Cette exposition concerne un album étonnant et rare de gravures de 1806, reproduisant les physionomies de Charles Le Brun, un ensemble de dessins comparatifs de visages humains et animaux qui furent réalisés plus de 135 ans auparavant.

 

Le Système de Lebrun sur la Physionomie ~

L.-J.-M. Morel d'Arleux (d'après Charles Lebrun)

Dissertation sur un Traité de Charles Lebrun concernant le
Rapport de la Physionomie Humaine avec Celle des Animaux
Paris, Chalcographie du Musée Napoléon, 1806

Planches gravées* d'après les dessins de Lebrun, pour son
Traité du Rapport de la Figure Humaine avec celle des Animaux.

Charles Le Brun (1619-1690) , Premier Peintre du roi Louis XIV, était le fondateur de l'Académie Royale de Peinture et de Sculpture, et le plus important défenseur du classicisme. Le 28 mars 1671 il y présenta son traité :

"...toutes les diverses démonstrations qu'il en a dessinées, soit de têtes d'animaux, soit de celles des hommes, faisant remarquer les signes qui marquent leur inclination naturelle" (Procès-verbaux de l'Academie I : 358-359).

Tandis que l'ensemble de dessins originaux** est toujours conservé au Louvre, le texte original est perdu : nous n'avons qu'une synthèse approximative par Nivelon, des abrégés posthumes par Henri Testelin et E. Picart, et la dissertation par Morel d'Arleux qui accompagne l'édition des gravures de 1806.

Louis-Jean-Marie Morel d'Arleux (1755-1827) fut le conservateur de dessins et d'estampes au musée Napoléon (aujourd'hui le musée du Louvre). Son intérêt pour les "démonstrations" de Le Brun et son dévouement à leur résurrection sont notables, et se rapportent au courant du néo-classicisme alors en vogue, une triangulation conceptuelle liant l'imperium romain et napoléonien à travers le règne du Roi Soleil.***

La physionomie, littéralement la "connaissance de la nature", concerne l'évaluation du caractère humain à travers l'étude des traits physiques.

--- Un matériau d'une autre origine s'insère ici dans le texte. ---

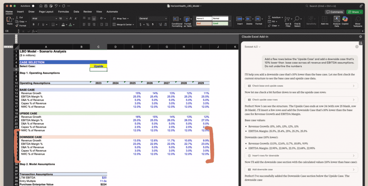Open the Page Layout tab
This screenshot has width=368, height=186.
coord(46,11)
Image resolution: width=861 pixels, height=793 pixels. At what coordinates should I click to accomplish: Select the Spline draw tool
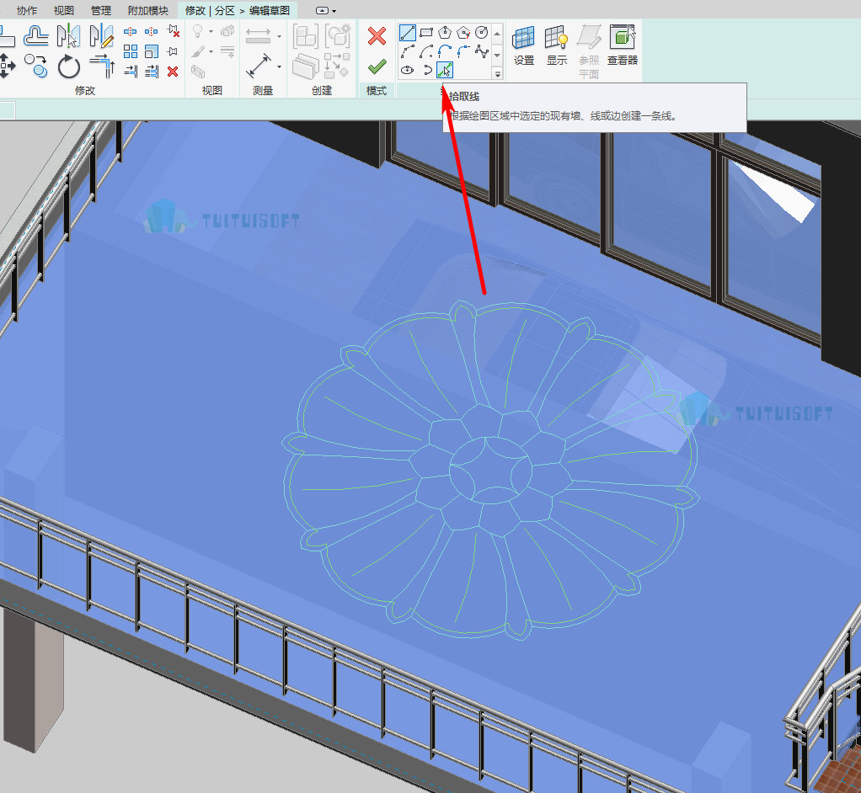482,51
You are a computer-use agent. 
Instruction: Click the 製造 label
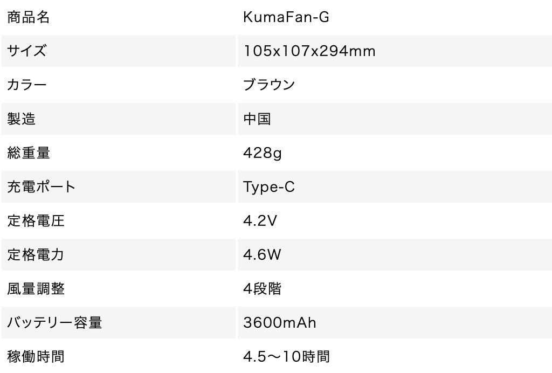[x=22, y=119]
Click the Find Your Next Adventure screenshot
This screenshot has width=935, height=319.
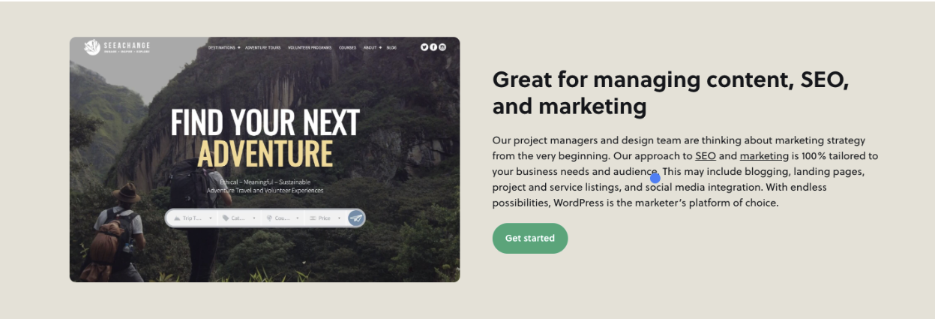(265, 159)
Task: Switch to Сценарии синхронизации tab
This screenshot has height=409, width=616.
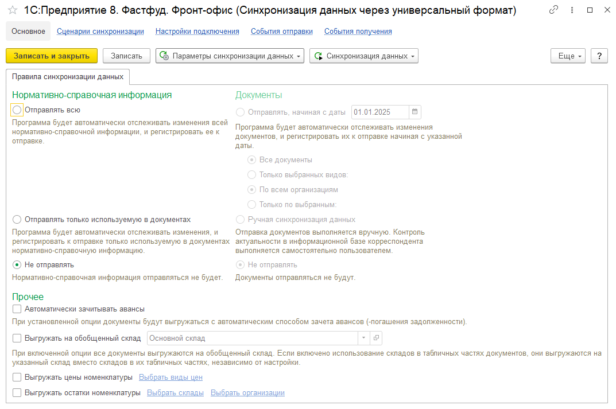Action: 102,31
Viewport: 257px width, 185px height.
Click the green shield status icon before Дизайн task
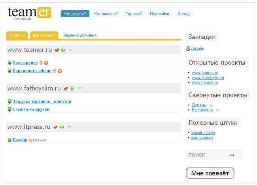10,140
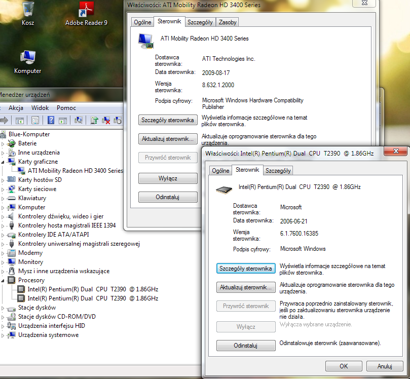This screenshot has width=410, height=379.
Task: Open Adobe Reader 9 desktop icon
Action: 86,14
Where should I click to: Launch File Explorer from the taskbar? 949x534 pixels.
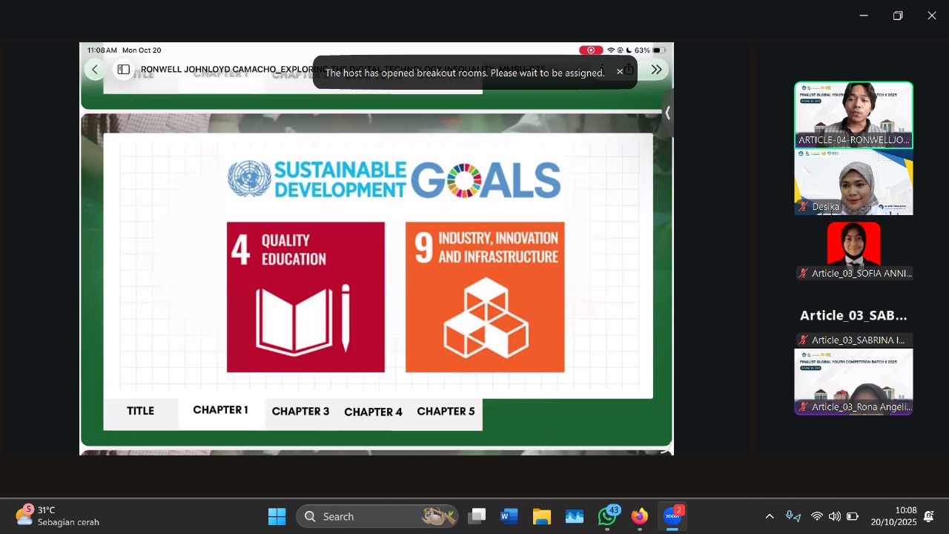pyautogui.click(x=542, y=516)
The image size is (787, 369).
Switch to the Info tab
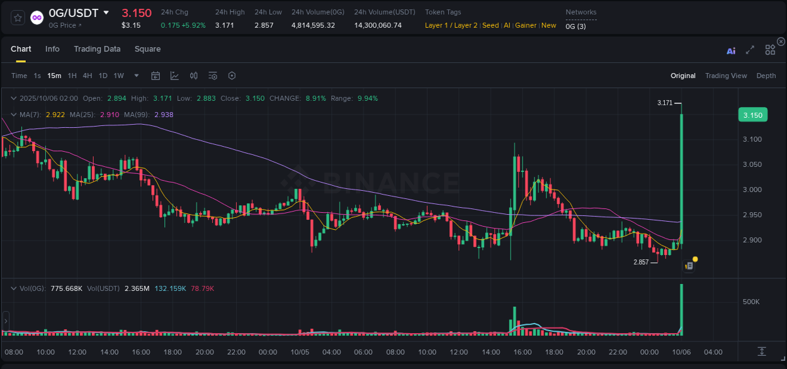point(52,49)
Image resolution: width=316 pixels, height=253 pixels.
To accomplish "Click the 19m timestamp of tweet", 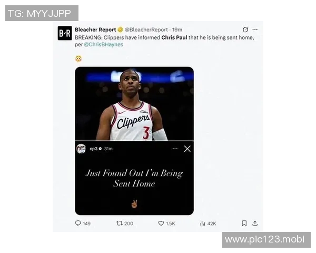I will coord(177,30).
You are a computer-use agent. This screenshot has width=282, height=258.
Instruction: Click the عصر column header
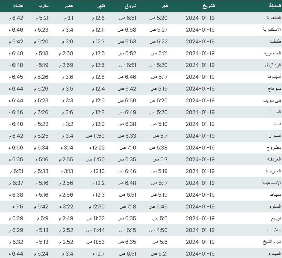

Ce concept d'une adéquation entre le corps et l'âme remonte à l'Antiquité, et ressurgit dans la pensée du XVIIème siècle.

Le Brun, bien sûr, tirait son inspiration de sources contemporaines diverses, à la fois graphiques et philosophiques, dont deux viennent immédiatement à l'esprit :

De Humana Physiognomia de G. B. Della Porta avait été traduit en français en 1655-56, et certains des dessins de Le Brun se rapportent clairement à son prédécesseur italien,

et plus important, René Descartes publia son Passions de l'Ame en 1649, situant le siège de l'âme dans la glande pinéale, qui se trouve au centre du cerveau.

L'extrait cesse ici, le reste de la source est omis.